*** Opening of PROVIDED DATA ***
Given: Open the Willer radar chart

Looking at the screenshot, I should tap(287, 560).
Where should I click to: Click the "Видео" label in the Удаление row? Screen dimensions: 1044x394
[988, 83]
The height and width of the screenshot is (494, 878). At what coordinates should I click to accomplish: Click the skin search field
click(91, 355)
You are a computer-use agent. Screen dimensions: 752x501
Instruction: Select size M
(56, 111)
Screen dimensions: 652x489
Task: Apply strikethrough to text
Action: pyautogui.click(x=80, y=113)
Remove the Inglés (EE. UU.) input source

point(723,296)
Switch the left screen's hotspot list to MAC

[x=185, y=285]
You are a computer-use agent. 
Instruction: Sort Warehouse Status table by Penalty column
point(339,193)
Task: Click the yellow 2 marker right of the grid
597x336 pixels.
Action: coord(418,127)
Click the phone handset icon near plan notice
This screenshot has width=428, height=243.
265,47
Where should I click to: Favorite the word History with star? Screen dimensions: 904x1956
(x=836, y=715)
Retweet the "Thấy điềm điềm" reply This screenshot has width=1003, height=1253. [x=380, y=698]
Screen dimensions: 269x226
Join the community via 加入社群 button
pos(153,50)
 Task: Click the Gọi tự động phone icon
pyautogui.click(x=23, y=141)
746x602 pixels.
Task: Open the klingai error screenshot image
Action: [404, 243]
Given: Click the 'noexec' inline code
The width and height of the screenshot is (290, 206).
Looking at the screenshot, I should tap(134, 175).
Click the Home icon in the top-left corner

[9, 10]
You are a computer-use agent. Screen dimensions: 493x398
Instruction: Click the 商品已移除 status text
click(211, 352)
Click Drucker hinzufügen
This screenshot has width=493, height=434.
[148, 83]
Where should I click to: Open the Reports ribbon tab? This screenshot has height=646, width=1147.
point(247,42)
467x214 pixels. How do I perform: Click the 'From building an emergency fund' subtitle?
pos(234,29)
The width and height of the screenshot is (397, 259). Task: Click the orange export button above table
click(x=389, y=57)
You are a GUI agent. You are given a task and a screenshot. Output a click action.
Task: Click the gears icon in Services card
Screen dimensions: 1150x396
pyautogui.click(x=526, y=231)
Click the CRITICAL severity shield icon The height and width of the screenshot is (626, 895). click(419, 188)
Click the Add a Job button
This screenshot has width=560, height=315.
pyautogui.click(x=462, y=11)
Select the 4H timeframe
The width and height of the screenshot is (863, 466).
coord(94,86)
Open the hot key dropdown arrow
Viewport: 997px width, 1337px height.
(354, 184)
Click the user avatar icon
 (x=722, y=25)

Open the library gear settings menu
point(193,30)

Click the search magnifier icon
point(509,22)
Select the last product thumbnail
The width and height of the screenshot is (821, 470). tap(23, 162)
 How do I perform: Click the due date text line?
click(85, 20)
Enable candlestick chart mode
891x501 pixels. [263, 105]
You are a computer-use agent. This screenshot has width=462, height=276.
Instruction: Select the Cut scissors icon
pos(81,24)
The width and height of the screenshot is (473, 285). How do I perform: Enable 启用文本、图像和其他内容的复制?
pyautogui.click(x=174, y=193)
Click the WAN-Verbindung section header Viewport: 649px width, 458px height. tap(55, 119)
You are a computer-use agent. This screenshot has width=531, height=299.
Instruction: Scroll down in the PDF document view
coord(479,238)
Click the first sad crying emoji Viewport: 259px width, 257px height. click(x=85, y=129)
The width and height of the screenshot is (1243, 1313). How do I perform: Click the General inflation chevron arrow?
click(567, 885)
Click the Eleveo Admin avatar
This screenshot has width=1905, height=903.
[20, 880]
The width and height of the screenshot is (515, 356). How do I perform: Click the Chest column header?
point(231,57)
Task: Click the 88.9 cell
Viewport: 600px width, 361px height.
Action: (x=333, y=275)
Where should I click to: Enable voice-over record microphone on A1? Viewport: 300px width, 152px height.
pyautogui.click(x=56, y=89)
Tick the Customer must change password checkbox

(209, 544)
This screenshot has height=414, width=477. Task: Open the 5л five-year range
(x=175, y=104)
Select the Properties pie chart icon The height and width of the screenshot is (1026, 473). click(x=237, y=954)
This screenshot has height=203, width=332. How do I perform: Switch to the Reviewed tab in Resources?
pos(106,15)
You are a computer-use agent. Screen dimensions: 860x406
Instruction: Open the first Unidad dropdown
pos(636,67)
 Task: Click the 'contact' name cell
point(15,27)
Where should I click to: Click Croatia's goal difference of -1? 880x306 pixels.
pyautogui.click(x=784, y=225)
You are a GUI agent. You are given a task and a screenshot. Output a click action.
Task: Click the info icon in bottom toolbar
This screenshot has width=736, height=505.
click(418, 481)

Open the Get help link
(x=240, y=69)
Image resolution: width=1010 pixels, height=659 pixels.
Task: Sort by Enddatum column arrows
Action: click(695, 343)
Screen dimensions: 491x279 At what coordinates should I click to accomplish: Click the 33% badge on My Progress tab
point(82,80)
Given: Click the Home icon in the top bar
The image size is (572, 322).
*** Close of PROVIDED DATA ***
§ EXERCISE OBJECTIVE: All of the records are to be reproduced exactly as they were given.

§ REPLY:
Given: Open the Willer radar chart

Looking at the screenshot, I should tap(287, 560).
Where should I click to: Click the "Видео" label in the Удаление row? Screen dimensions: 1044x394
[988, 83]
The height and width of the screenshot is (494, 878). At what coordinates should I click to accomplish: Click the skin search field
click(91, 355)
You are a computer-use agent. Screen dimensions: 752x501
Instruction: Select size M
(56, 111)
Screen dimensions: 652x489
Task: Apply strikethrough to text
Action: pyautogui.click(x=80, y=113)
Remove the Inglés (EE. UU.) input source

point(723,296)
Switch the left screen's hotspot list to MAC

[x=185, y=285]
You are a computer-use agent. 
Instruction: Sort Warehouse Status table by Penalty column
point(339,193)
Task: Click the yellow 2 marker right of the grid
597x336 pixels.
Action: coord(418,127)
Click the phone handset icon near plan notice
This screenshot has width=428, height=243.
265,47
Where should I click to: Favorite the word History with star? Screen dimensions: 904x1956
(x=836, y=715)
Retweet the "Thấy điềm điềm" reply This screenshot has width=1003, height=1253. [x=380, y=698]
Screen dimensions: 269x226
Join the community via 加入社群 button
pos(153,50)
 Task: Click the Gọi tự động phone icon
pyautogui.click(x=23, y=141)
746x602 pixels.
Task: Open the klingai error screenshot image
Action: [404, 243]
Given: Click the 'noexec' inline code
The width and height of the screenshot is (290, 206).
Looking at the screenshot, I should tap(134, 175).
Click the Home icon in the top-left corner

[9, 10]
You are a computer-use agent. Screen dimensions: 493x398
Instruction: Click the 商品已移除 status text
click(211, 352)
Click Drucker hinzufügen
This screenshot has width=493, height=434.
[148, 83]
Where should I click to: Open the Reports ribbon tab? This screenshot has height=646, width=1147.
point(247,42)
467x214 pixels. How do I perform: Click the 'From building an emergency fund' subtitle?
pos(234,29)
The width and height of the screenshot is (397, 259). Task: Click the orange export button above table
click(x=389, y=57)
You are a GUI agent. You are given a task and a screenshot. Output a click action.
Task: Click the gears icon in Services card
Screen dimensions: 1150x396
pyautogui.click(x=526, y=231)
Click the CRITICAL severity shield icon The height and width of the screenshot is (626, 895). click(419, 188)
Click the Add a Job button
This screenshot has width=560, height=315.
pyautogui.click(x=462, y=11)
Select the 4H timeframe
The width and height of the screenshot is (863, 466).
coord(94,86)
Open the hot key dropdown arrow
Viewport: 997px width, 1337px height.
(354, 184)
Click the user avatar icon
 (x=722, y=25)

Open the library gear settings menu
point(193,30)

Click the search magnifier icon
point(509,22)
Select the last product thumbnail
The width and height of the screenshot is (821, 470). tap(23, 162)
 How do I perform: Click the due date text line?
click(85, 20)
Enable candlestick chart mode
891x501 pixels. [263, 105]
You are a computer-use agent. This screenshot has width=462, height=276.
Instruction: Select the Cut scissors icon
pos(81,24)
The width and height of the screenshot is (473, 285). How do I perform: Enable 启用文本、图像和其他内容的复制?
pyautogui.click(x=174, y=193)
Click the WAN-Verbindung section header Viewport: 649px width, 458px height. tap(55, 119)
You are a computer-use agent. This screenshot has width=531, height=299.
Instruction: Scroll down in the PDF document view
coord(479,238)
Click the first sad crying emoji Viewport: 259px width, 257px height. click(x=85, y=129)
The width and height of the screenshot is (1243, 1313). How do I perform: Click the General inflation chevron arrow?
click(567, 885)
Click the Eleveo Admin avatar
This screenshot has width=1905, height=903.
[20, 880]
The width and height of the screenshot is (515, 356). How do I perform: Click the Chest column header?
point(231,57)
Task: Click the 88.9 cell
Viewport: 600px width, 361px height.
Action: (x=333, y=275)
Where should I click to: Enable voice-over record microphone on A1? Viewport: 300px width, 152px height.
pyautogui.click(x=56, y=89)
Tick the Customer must change password checkbox

(209, 544)
This screenshot has height=414, width=477. Task: Open the 5л five-year range
(x=175, y=104)
Select the Properties pie chart icon The height and width of the screenshot is (1026, 473). click(x=237, y=954)
This screenshot has height=203, width=332. How do I perform: Switch to the Reviewed tab in Resources?
pos(106,15)
You are a computer-use agent. Screen dimensions: 860x406
Instruction: Open the first Unidad dropdown
pos(636,67)
 Task: Click the 'contact' name cell
point(15,27)
Where should I click to: Click Croatia's goal difference of -1? 880x306 pixels.
pyautogui.click(x=784, y=225)
You are a GUI agent. You are given a task and a screenshot. Output a click action.
Task: Click the info icon in bottom toolbar
This screenshot has width=736, height=505.
click(418, 481)

Open the Get help link
(x=240, y=69)
Image resolution: width=1010 pixels, height=659 pixels.
Task: Sort by Enddatum column arrows
Action: click(695, 343)
Screen dimensions: 491x279 At what coordinates should I click to accomplish: Click the 33% badge on My Progress tab
point(82,80)
Given: Click the Home icon in the top bar
The image size is (572, 322).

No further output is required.